In particular, this report was based on an observation of "Primordial B waves" at a roughly 4 sigma significance compared to the null hypothesis that this was zero.  The news reports claim this as the first experimental evidence of gravitational waves, which are predicted in general relativity, but this isn't really true.  There was already evidence of gravitational waves from observations of binary star systems.  But, this does confirm the existence of gravitational waves with a second independent data point.

The BICEP-2 figure, taken at face value, naively implies that the energy density of the universe at the time of inflation was on the order of 2*10^16 GeV, which is about the Grand Unified Theory scale at which the coupling constants of SUSY-like theories converge, and about 1% of the Planck scale (this inference is highly model dependent).  The BICEP-2 data is the first experimental evidence for the existence of some key scale at which new physics emerges between the electroweak scale (ca. 200 GeV), and the Planck scale (ca. 10^18 GeV).

Thus, for a particle physicist, the BICEP-2 result favors a conclusion that the Standard Model does not hold without modification all of the way up to the Planck scale, although the first observable deviations from the Standard Model if it is merely a low energy effective field theory of the laws of nature could still be greatly above the scale at which any deviations can be measured in man made laboratories or experiments.

Given the previous data, the best combined fit is now r=0.10 to 0.11, assuming that the BICEP-2 result isn't flawed in methodology in some way, which is an entirely plausible possibility that will look more plausible if it is not confirmed by the Planck polarization data later this year, and several other experiments that will be reporting their results within the next year or two.  Skepticism of the result, in the absence of independent confirmation by another experiment (Jester puts the odds that this result is right at only 50-50) flows from the fact that the value reported is so different from the consensus value from all previous experiments, with the results in a roughly three standard deviation tension with each other.

Any set of the three key parameters (r, scale exponent, and e-folds) that is consistent with both the BICEP-2 data and the previous observational evidence has to fall in a quite narrow range of the parameter space, leaving only a small number of inflation theories in the viable category.

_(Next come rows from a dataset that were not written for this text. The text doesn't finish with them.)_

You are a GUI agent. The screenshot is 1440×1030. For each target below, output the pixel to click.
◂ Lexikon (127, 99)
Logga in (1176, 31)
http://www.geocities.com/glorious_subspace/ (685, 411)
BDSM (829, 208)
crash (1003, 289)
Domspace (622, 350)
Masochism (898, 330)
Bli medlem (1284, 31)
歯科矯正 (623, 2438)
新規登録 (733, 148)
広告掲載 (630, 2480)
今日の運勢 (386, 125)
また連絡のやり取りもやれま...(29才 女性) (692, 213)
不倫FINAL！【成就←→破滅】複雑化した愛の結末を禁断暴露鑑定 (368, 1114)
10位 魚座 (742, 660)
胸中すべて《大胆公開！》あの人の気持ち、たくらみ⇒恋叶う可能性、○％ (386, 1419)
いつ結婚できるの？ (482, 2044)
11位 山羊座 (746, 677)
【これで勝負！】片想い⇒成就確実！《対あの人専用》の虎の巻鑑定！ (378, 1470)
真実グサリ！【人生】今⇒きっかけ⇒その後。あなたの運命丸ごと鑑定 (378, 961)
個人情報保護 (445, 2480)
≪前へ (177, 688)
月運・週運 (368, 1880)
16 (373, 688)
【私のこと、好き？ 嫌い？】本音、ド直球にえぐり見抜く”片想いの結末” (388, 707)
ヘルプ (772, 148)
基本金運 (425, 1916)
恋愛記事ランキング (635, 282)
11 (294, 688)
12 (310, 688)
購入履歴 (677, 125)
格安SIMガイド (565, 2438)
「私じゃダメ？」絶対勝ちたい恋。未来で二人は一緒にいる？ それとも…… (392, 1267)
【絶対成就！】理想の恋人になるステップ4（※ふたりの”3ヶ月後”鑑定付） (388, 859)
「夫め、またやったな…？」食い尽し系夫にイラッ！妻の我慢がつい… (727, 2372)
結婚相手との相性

If BICEP-2 is correct, then some of the simplest theories of inflation in the early universe, such as "Higgs inflation" are ruled out, in favor of theories where the topology of the inflating universe is exactly or very nearly flat, rather than concave or convex, and in particular, inflation theories such as "natural inflation."  In a "natural inflation" scenario, the BICEP-2 data also favor a high end result for another result, called the number of "e-folds" during the inflation process of 60 (the low end of the range from other data is about 50).

UPDATE:  A new paper in the wake of BICEP-2 data argues that r=.2 implies that Neff is 4+/-0.41, thus strongly favoring the existence of a light singlet sterile neutrino.

3 comments:

  1. I wouldn't give up on Higgs inflation yet.

    ReplyDelete
  2. Is that because you doubt the methodology or analysis in the BICEP data?

    ReplyDelete
  3. No, I just think Higgs inflation is flexible.